The cocktails offer a continuation of this vision with a menu from beverage director Drew Dyar featuring tropical ingredients and agave-based libations.
Signature cocktails include the Smoke Show (mezcal, xtabentun, lime juice, Mexican sunflower orgeat), the Yucatán Marg (tequila reposado, mezcal, habanero simple, sour orange juice, annatto gusano rim), Tepache Junglebird (pineapple sotal, Campari, lime, tepache), and the Oaxaca old fashioned (bourbon aged tequila, anejo mezcal, mole bitters, angostura bitters, maguey syrup). There will also be mezcal and tequila flights paired with signature salts and citrus.
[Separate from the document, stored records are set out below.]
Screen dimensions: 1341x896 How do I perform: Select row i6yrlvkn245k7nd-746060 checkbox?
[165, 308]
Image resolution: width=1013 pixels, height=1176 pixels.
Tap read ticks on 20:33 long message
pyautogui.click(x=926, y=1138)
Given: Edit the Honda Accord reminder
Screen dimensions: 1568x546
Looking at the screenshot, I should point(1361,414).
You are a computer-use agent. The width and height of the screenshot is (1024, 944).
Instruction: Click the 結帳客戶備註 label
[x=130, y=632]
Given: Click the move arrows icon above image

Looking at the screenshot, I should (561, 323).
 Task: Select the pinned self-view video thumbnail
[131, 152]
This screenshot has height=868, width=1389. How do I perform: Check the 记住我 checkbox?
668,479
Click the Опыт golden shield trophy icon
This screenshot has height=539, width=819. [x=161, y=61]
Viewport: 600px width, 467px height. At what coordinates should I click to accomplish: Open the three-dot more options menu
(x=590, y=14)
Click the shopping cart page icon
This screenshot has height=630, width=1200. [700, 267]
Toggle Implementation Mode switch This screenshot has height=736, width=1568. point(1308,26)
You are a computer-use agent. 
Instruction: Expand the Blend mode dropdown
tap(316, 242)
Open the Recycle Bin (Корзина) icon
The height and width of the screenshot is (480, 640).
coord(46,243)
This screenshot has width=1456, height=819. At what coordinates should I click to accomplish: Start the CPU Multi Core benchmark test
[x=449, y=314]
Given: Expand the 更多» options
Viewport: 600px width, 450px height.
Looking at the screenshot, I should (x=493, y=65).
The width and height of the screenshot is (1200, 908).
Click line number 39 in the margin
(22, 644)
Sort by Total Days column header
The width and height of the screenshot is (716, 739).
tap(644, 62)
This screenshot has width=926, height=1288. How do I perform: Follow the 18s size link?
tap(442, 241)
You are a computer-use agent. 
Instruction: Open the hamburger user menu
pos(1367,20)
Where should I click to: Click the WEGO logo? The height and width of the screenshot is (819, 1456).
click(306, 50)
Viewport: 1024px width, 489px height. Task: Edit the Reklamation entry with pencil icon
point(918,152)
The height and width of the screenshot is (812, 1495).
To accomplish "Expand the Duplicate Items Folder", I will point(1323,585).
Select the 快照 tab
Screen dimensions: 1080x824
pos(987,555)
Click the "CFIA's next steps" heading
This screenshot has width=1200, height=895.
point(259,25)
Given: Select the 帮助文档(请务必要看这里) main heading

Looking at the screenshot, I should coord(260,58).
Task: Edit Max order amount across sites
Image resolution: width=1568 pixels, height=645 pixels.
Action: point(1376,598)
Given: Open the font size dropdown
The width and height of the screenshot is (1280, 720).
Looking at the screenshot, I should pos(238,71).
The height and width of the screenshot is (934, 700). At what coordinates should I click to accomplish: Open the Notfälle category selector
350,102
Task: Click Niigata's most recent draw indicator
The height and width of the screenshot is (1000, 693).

The tropical vibes will be especially strong when the misters are on.Photo by Jay Huang
To pair with the culinary experience, the interior space consists of a warm and inviting design by Eden, an award-winning design and building studio based in Austin, with the raw bar against a backdrop of an open kitchen, dim lighting, and cozy furniture that resembles a tropical retreat. The back patio offers a lush garden experience with eco-friendly furniture, fans, heaters, and misters to offer the ultimate comfort to guests.
Later on, the patio will include a large community table, a smaller lounge, and a semi-private dining room with a capacity of 12.
Nômadé Cocina Y Raw Bar is located at 1506 S. 1st Street. Hours of operation are Sunday to Thursday from 4:30-9:30 pm, and Friday and Saturday from 4:30-10 pm. Reservations can be made on OpenTable starting October 11.